Argued: November 6, 2003

Opinion Issued: April 16, 2004

J. Kirk Trombley, P.A., of Barrington (J. Kirk Trombley and Tracy A. LaChance on the brief, and Mr. Trombley orally), for the plaintiff.

Chubrich & Harrigan, P.A., of Portsmouth (Michael E. Chubrich on the brief and orally), for the defendants.


BROCK, C.J., retired, specially assigned under RSA 490:3. In these consolidated cases, the plaintiff, New England Homes, Inc., appeals two orders of the Superior Court (Lewis, J.) upholding New Hampshire Department of Labor (DOL) rulings that it owed the employees, R.J. Guarnaccia and George Cooley, unpaid commissions and liquidated damages. We affirm in part, reverse in part, and remand.

The DOL made the following findings of fact which are undisputed on appeal. Guarnaccia and Cooley worked as regional sales managers for the plaintiff until they resigned in February 2002. During their employment, their commission structure was set forth in a Letter of Understanding (Letter).

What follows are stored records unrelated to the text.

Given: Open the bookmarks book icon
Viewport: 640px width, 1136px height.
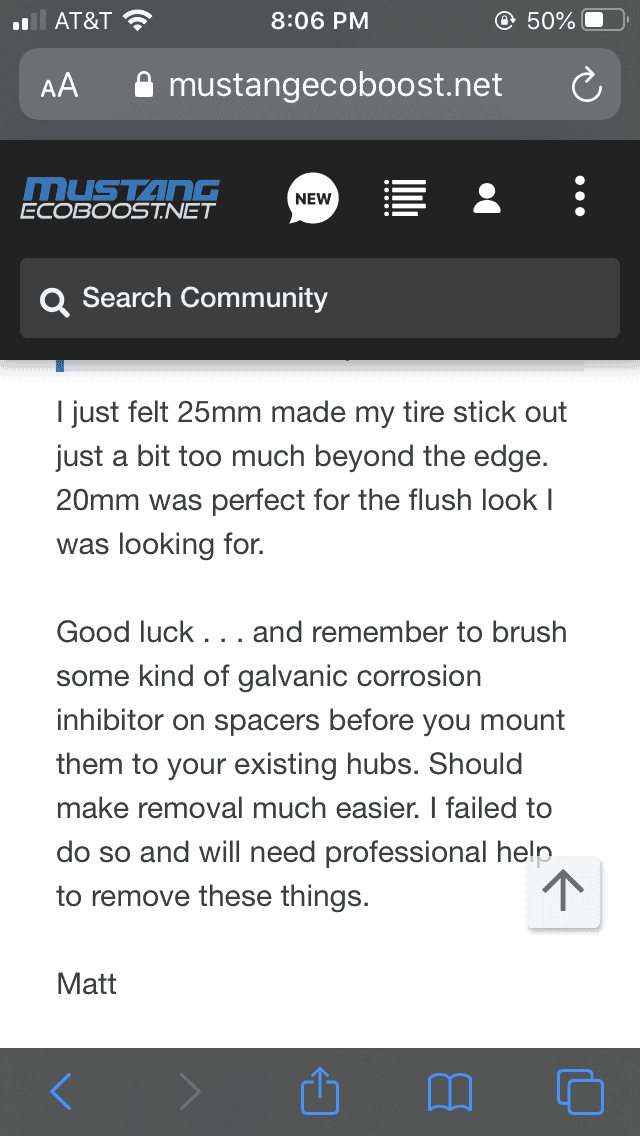Looking at the screenshot, I should click(x=450, y=1092).
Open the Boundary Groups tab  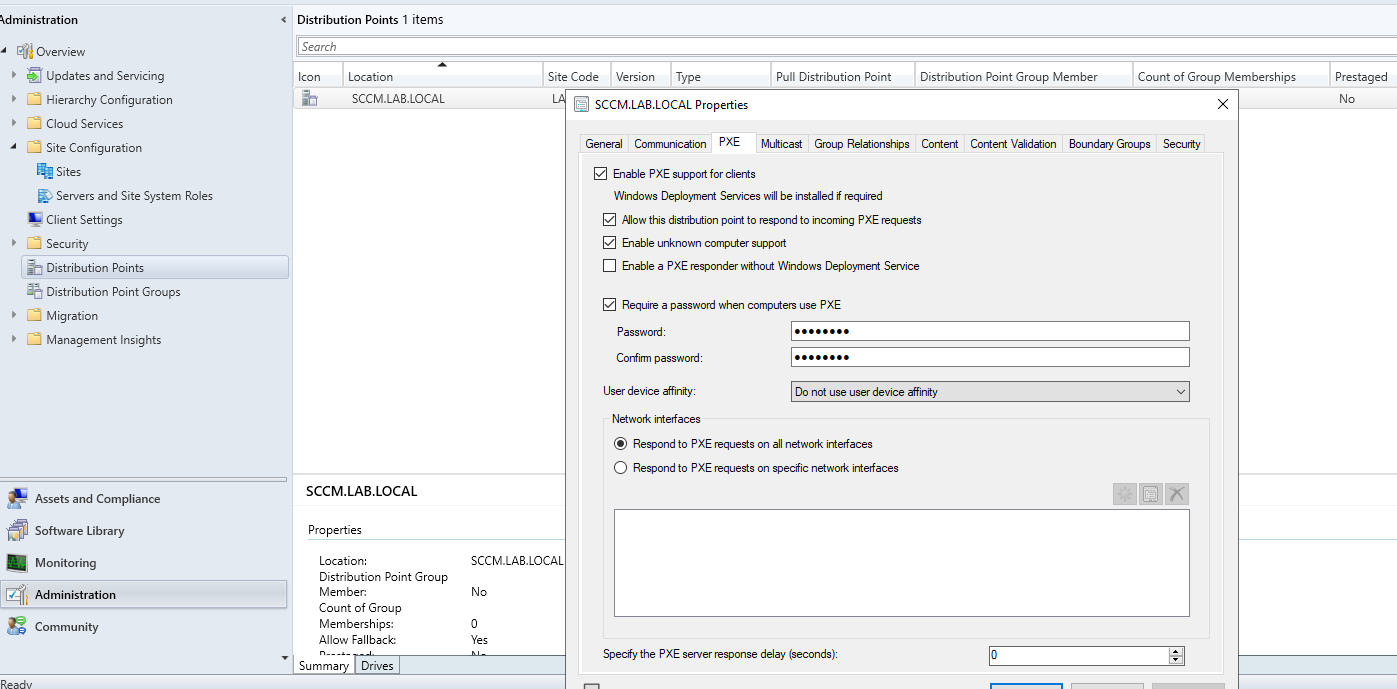[1109, 144]
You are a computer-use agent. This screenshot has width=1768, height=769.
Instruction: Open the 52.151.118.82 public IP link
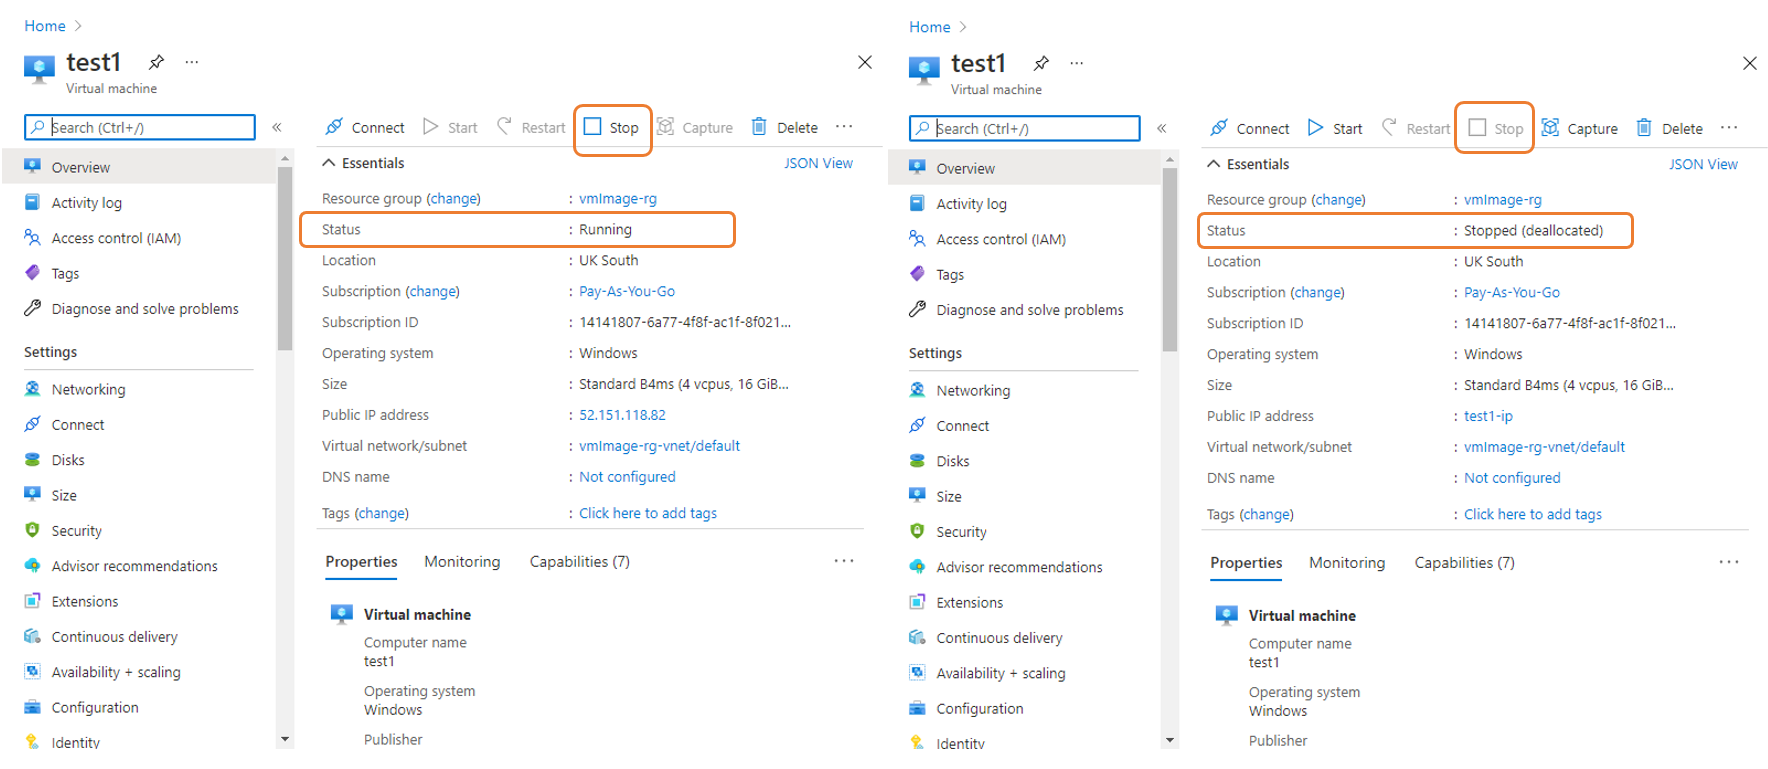pos(622,415)
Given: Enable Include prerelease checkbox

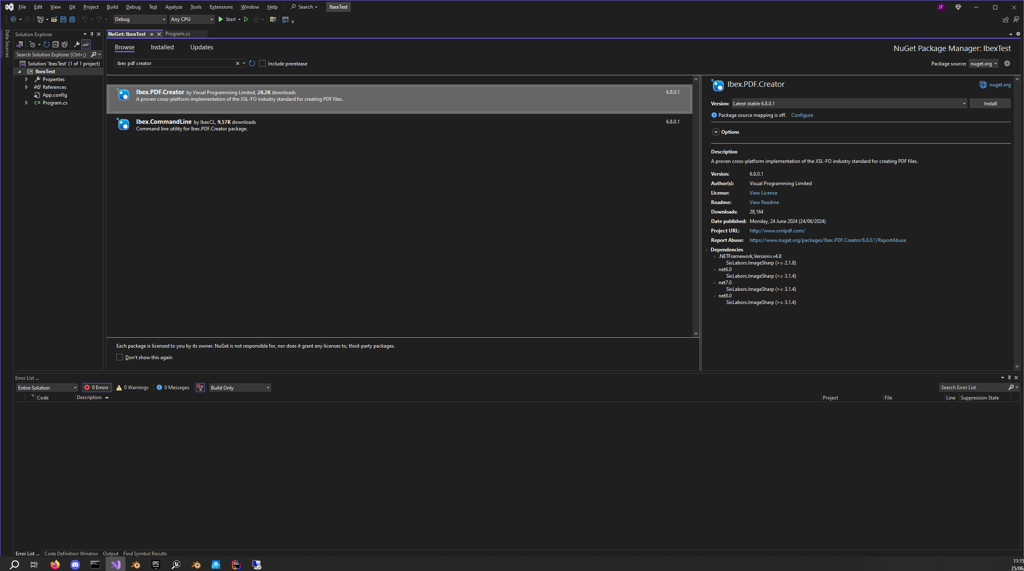Looking at the screenshot, I should click(x=263, y=64).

At the time of his resignation, Guarnaccia had sold twelve modular homes, which were in varying stages of manufacture and delivery. Subsequent to his resignation, two of the twelve orders were cancelled. Of the remaining ten homes he had sold, one was the property of Donahue Realty Trust. Cooley had secured orders for twenty-two homes, which the plaintiff had accepted, at the time of his resignation.

Guarnaccia and Cooley filed separate wage claims with the DOL in February 2002, alleging that the plaintiff failed to pay them their commissions as required by RSA 275:43, I (1999), and that the plaintiff was also liable for liquidated damages pursuant to RSA 275:44, IV (1999). Following a hearing, Guarnaccia was awarded $25,876.40 in commissions and $23,197.70 in liquidated damages. Cooley was awarded $41,232.92 in commissions and $41,232.92 in liquidated damages.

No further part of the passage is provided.